In this project, the PIs will delve deeply into the connection between efficient discrete optimization and continuous mathematics by considering the following continuous approach to algorithm design: algorithms are initially conceived as continuous trajectories through the space of solutions to the problems, e.g., as described by a set of differential equations; these trajectories are discretized to yield true discrete-time algorithms that are provably fast. We plan to exploit the new understanding of algorithms obtained through this framework to provide improved algorithms for two classes of problems that are important both in theory and practice: maximum flow problems and submodular optimization problems. The main technical focus of the project will be understanding and leveraging the idea of "acceleration", which plays a central role in convex optimization, as it yields optimal gradient-descent algorithms for a large class of functions. A very recent line of work initiated the study of accelerated methods from a continuous-time perspective using ordinary differential equations (ODEs) and classical discretization tools. More precisely, these works aim to represent a class of accelerated methods via ODEs whose dynamics describe the continuous-time limits of the discrete algorithms, while the discrete algorithms can be interpreted as appropriate discretizations of the continuous-time curves described by the ODEs.

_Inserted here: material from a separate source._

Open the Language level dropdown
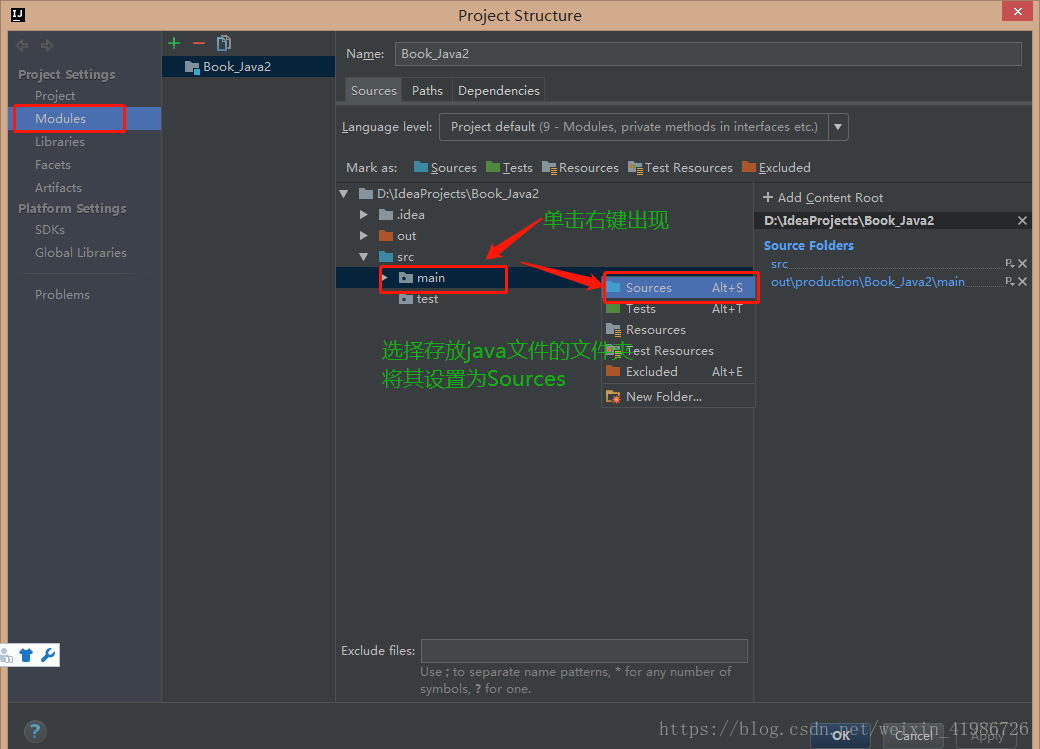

The project will build on this recently established viewpoint to make progress on central combinatorial optimization problems involving graphs and submodular functions. In particular, the project aims to exploit the rich combinatorial structure present in these problems to construct improved discretization procedures for known dynamical systems corresponding to accelerated algorithms. Specific problems of interest include: (a) Maximum s-t flows and connectivity problems in graphs and networks - The emphasis will be on leveraging convex optimization techniques such as acceleration in order to obtain faster approximate solutions for these problems in undirected and directed graphs. (b) Constrained submodular maximization problems - A particular area of focus will be on designing new continuous algorithms and discretization for solving known continuous relaxations of submodular objectives under structured constraints, such as packing and covering constraints.